At 1M LoC per second, I can parse 100,000 lines before hitting the 100 millisecond human limit.
And if you have a 100,000+ LoC file, you deserve the performance pain you feel.
So my compiler will reparse an entire file on every keypress. Of course, the language server will use tricks like keeping the information from import files around or cancelling parses when another keypress arrives, but other than that, it will just zip through.
The biggest reason I did this is because Yao’s model is different.
Most languages use a plain lexer and a plain parser. Yao does not.
Yao’s lexer and parser can both be changed on the fly.
For the lexer, users can add modes that change how text is lexed.
For the parser, users can add keywords with custom parsing code.
These two things together give Yao the same power as Lisp macros and allow users to grow the language in unforeseen ways.
This has already proven useful; Yao’s first program is written in a domain-specific language with custom keywords (for adding build targets and the like) and a special shell lexing mode.
But this also means that user code needs all of the knowledge of the code it can get. I can’t have multiple passes because requiring user code to handle multiple passes just won’t work. It’s got to be one pass, and that pass needs every bit of knowledge it can get about the code.
This includes full type checking, by the way. Yes, the parser does the type checking.
User code will be expected to do so, but in most cases, they’ll call the parser API that will do it for them.
An example of type checking that users must do is for the
target keyword in my
build DSL: the dependencies are a comma-separated list, and every item in the
list must be a string, so my DSL code does the type checking for that.
But again, the parser will provide an API to make that easy.
Without forward declarations, this would be impossible.
By the way, this model is another reason the compiler will reparse everything on every key press; it’s impossible to predict what user code will do.
Lest you think that user code upstream of a change can’t possibly change
anything downstream of where a change happens, think about
If you change the token after the closing brace of an
if statement from
else, the function to parse it suddenly claims more tokens after the
changed token and changes how they are interpreted.
Designing for LSP
I may not have intended to until recently, but my language has been designed to work well with LSP.
This has some advantages.
- I can design my compiler around LSP and do that right upfront, avoiding the
Rust problem where a separate analyzer (
rust-analyzer) is necessary for LSP.
- I can build LSP along with the compiler, giving me IDE tools early.

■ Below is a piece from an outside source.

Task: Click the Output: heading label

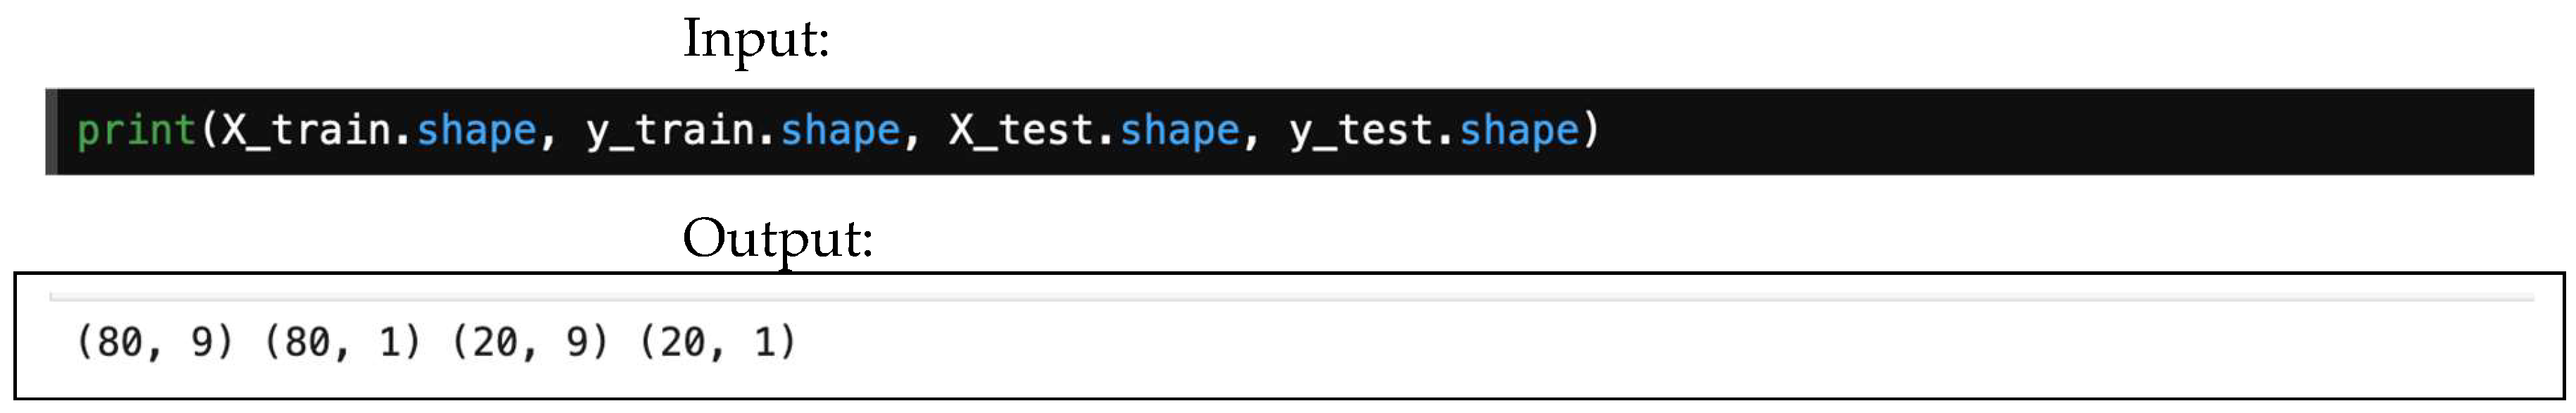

- I can leverage LSP for extra smarts that other languages probably would not have.
- I can avoid the Zig problem, where a custom IDE or super complex LSP server are needed, allowing users to use whatever they want.
- Finally, I can use LSP to solve some problems, like forward declarations, thus moving some complexity from the compiler to the language server so that the compiler doesn’t become overly complex.
That last point is important: good software design includes putting whatever complexity must exist where it best fits.
In Yao’s case, this means putting some user convenience code in the language server.
Yes, not requiring forward declarations is purely for user convenience.
Of course, the compiler can help where it makes sense (providing an error code to the language server that can tell the language server that a particular error might be a forward declaration error).
Yes, I know that this decision goes against 50 years of language design.
But just claiming that 50 years of language design say otherwise is not entirely honest; there are other variables at play. Things exist that didn’t back then.
LSP is one of those variables.
Not only that, but making this decision with an eye on LSP would be stupid if LSP were not winning in the marketplace.
But LSP does exist, and it is winning. I feel comfortable that it, or something like it, will always exist in the future, so I feel comfortable betting this design decision on it.
If there’s any conclusion to this post, it’s this:
Design should never happen in a vacuum.